**Text provided**.
If you could guarantee a few things, you could be sure this will work. 
But it's a serious long shot.

The change in schema might be such that when Lucene tries to merge them, 
it fails because the data in the old segments is incompatible with the 
new segments.  If that happens, then you're sunk ... it won't work at all.

If the merges of old and new segments are successful, then you would 
have to optimize the index after you're done indexing to be SURE there 
were no old documents remaining.  Lucene calls that operation 
"ForceMerge".  This operation is disruptive and can take a very long time.

You would also have to be sure there was no query activity until the 
update/merge is completely done.  Which probably means that you'd want 
to work on a copy of the index in another collection.  And if you're 
going to do that, you might as well start indexing from scratch into a 
new/empty collection.  That would also allow you to continue querying 
the old collection until the new one was ready.

Thanks,
Shawn

Re: converting string to solr.TextField

Posted by Vinay Rajput <vi...@gmail.com>.
Sorry to jump into this discussion. I also get confused whenever I see this
strange Solr/Lucene behaviour. Probably, As @Erick said in his last year
talk, this is how it has been designed to avoid many problems that are
hard/impossible to solve.

That said, one more time I want to come back to the same question: why
solr/lucene can not handle this when we are updating all the documents?
Let's take a couple of examples :-

*Ex 1:*
Let's say I have only 10 documents in my index and all of them are in a
single segment (Segment 1). Now, I change the schema (update field type in
this case) and reindex all of them.
This is what (according to me) should happen internally :-

1st update req : Solr will mark 1st doc as deleted and index it again
(might run the analyser chain based on config)
2nd update req : Solr will mark 2st doc as deleted and index it again
(might run the analyser chain based on config)
And so on......
based on autoSoftCommit/autoCommit configuration, all new documents will be
indexed and probably flushed to disk as part of new segment (Segment 2)

**Data lines**.
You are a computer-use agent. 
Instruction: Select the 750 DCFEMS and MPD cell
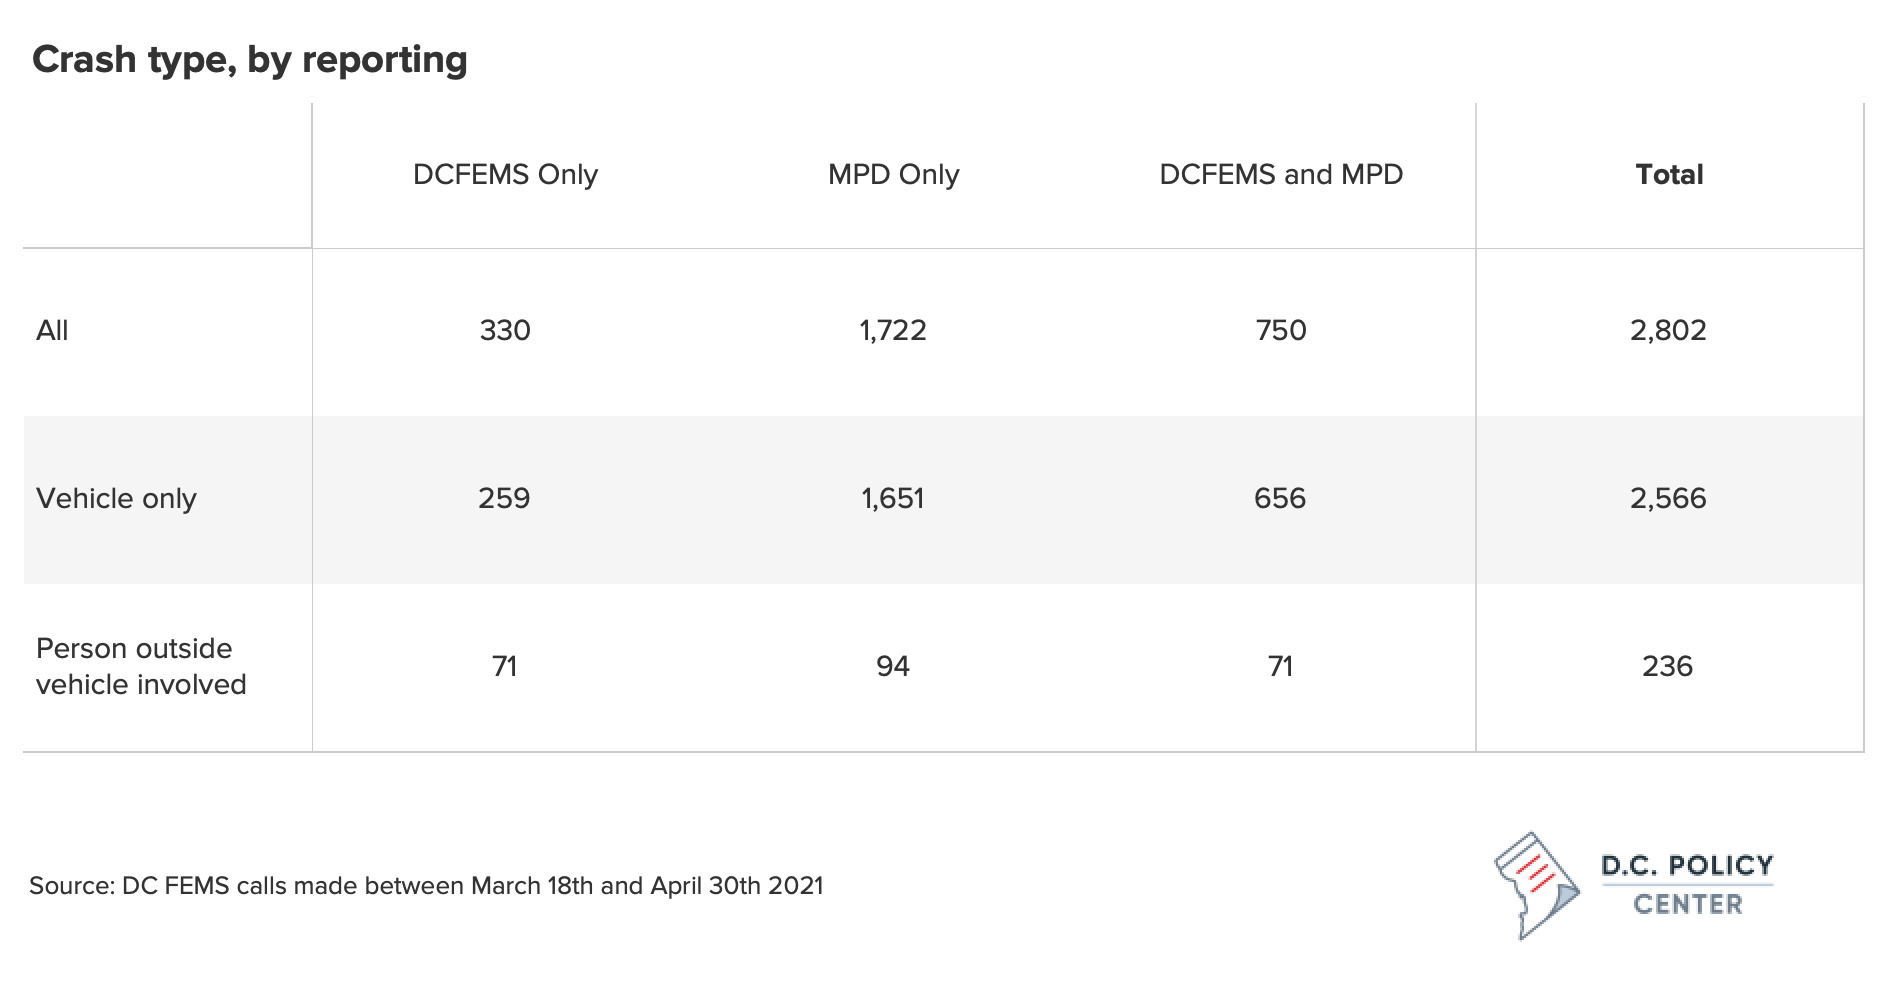click(1281, 330)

**Objective A**. In the Solr reindexing thread, what name does Lucene give to the operation of optimizing the index?
**Objective B**. Extend the Solr reindexing thread past its final sentence.
The material has no connection to the text.

**Task output A**. ForceMerge

**Task output B**.
Now, whenever segment merging happens (during commit or later in time),
lucene will create a new segment (Segment 3) can discard all the docs
present in segment 1 as there are no live docs in it. And there would *NOT*
be any situation to decide whether to choose the old config or new config
as there is not even a single live document with the old config. Isn't it?

*Ex 2:*
I see that it can be an issue if we think about reindexing millions of
docs. Because in that case, merging can be triggered when indexing is half
way through, and since there are some live docs in the old segment (with
old cofig), things will blow up. Please correct me if I am wrong.

I am *NOT* a Solr/Lucene expert and just started learning the ways things
are working internally. In the above example, I can be wrong at many
places. Can someone confirm if scenarios like Ex-2 are the reasons behind
the fact that even re-indexing all documents doesn't help if some
incompatible schema changes are done?  Any other insight would also be
helpful.

Thanks,
Vinay

On Sat, Oct 17, 2020 at 5:48 AM Shawn Heisey <ap...@elyograg.org> wrote:

> On 10/16/2020 2:36 PM, David Hastings wrote:
> > sorry, i was thinking just using the
> > <delete><query>*:*</query></delete>
> > method for clearing the index would leave them still
>
> In theory, if you delete all documents at the Solr level, Lucene will
> delete all the segment files on the next commit, because they are empty.
>   I have not confirmed with testing whether this actually happens.
>
> It is far safer to use a new index as Erick has said, or to delete the
> index directories completely and restart Solr ... so you KNOW the index
> has nothing in it.
>
> Thanks,
> Shawn
>

Re: converting string to solr.TextField

Posted by Shawn Heisey <ap...@elyograg.org>.
On 10/16/2020 2:36 PM, David Hastings wrote:
> sorry, i was thinking just using the
> <delete><query>*:*</query></delete>
> method for clearing the index would leave them still

In theory, if you delete all documents at the Solr level, Lucene will 
delete all the segment files on the next commit, because they are empty. 
  I have not confirmed with testing whether this actually happens.

It is far safer to use a new index as Erick has said, or to delete the 
index directories completely and restart Solr ... so you KNOW the index 
has nothing in it.

Thanks,
Shawn

Re: converting string to solr.TextField

Posted by David Hastings <ha...@gmail.com>.
sorry, i was thinking just using the
<delete><query>*:*</query></delete>
method for clearing the index would leave them still

On Fri, Oct 16, 2020 at 4:28 PM Erick Erickson <er...@gmail.com>
wrote:

> Not sure what you’re asking here. re-indexing, as I was
> using the term, means completely removing the index and
> starting over. Or indexing to a new collection. At any
> rate, starting from a state where there are _no_ segments.
>
> I’m guessing you’re still thinking that re-indexing without
> doing the above will work; it won’t. The way merging works,
> it chooses segments based on a number of things, including
> the percentage deleted documents. But there are still _other_
> live docs in the segment.
>
> Segment S1 has docs 1, 2, 3, 4 (old definition)
> Segment S2 has docs 5, 6, 7, 8 (new definition)
>
> Doc 2 is deleted, and S1 and S2 are merged into S3. The whole
> discussion about not being able to do the right thing kicks in.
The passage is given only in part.